## INPUT RECORDS
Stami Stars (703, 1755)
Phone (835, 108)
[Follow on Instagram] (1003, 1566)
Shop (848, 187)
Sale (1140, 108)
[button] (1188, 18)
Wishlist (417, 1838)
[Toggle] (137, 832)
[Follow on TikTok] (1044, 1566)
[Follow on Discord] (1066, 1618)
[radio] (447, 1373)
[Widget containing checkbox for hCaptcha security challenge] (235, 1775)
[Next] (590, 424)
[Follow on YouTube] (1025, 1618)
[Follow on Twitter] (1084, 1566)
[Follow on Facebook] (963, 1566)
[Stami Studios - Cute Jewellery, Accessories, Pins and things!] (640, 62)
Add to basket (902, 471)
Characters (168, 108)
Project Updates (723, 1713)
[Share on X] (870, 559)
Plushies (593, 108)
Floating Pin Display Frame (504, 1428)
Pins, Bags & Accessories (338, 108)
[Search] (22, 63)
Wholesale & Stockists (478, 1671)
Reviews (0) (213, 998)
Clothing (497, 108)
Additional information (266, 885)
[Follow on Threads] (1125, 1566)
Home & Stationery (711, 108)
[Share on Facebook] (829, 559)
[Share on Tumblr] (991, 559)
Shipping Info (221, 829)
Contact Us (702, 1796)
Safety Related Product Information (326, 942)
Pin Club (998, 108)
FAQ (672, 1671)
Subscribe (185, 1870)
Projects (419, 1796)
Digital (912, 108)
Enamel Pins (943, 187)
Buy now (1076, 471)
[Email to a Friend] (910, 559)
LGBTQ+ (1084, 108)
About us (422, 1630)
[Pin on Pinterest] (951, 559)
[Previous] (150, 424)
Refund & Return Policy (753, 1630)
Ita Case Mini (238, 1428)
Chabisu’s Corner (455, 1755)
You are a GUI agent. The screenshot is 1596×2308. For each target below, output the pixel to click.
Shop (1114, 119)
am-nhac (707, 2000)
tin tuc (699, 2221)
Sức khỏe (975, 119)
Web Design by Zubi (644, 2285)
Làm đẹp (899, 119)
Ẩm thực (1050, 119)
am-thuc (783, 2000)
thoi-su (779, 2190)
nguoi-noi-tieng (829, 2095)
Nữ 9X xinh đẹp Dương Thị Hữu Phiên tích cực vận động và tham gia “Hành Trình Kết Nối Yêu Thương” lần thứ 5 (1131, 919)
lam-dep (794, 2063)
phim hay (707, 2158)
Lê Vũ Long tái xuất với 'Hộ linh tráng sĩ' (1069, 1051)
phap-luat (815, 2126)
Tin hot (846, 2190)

## DIRECTIONS
What lines in the listing include the string "Facebook"? Copy them out.

## OUTPUT OF THE EXERCISE
[Follow on Facebook] (963, 1566)
[Share on Facebook] (829, 559)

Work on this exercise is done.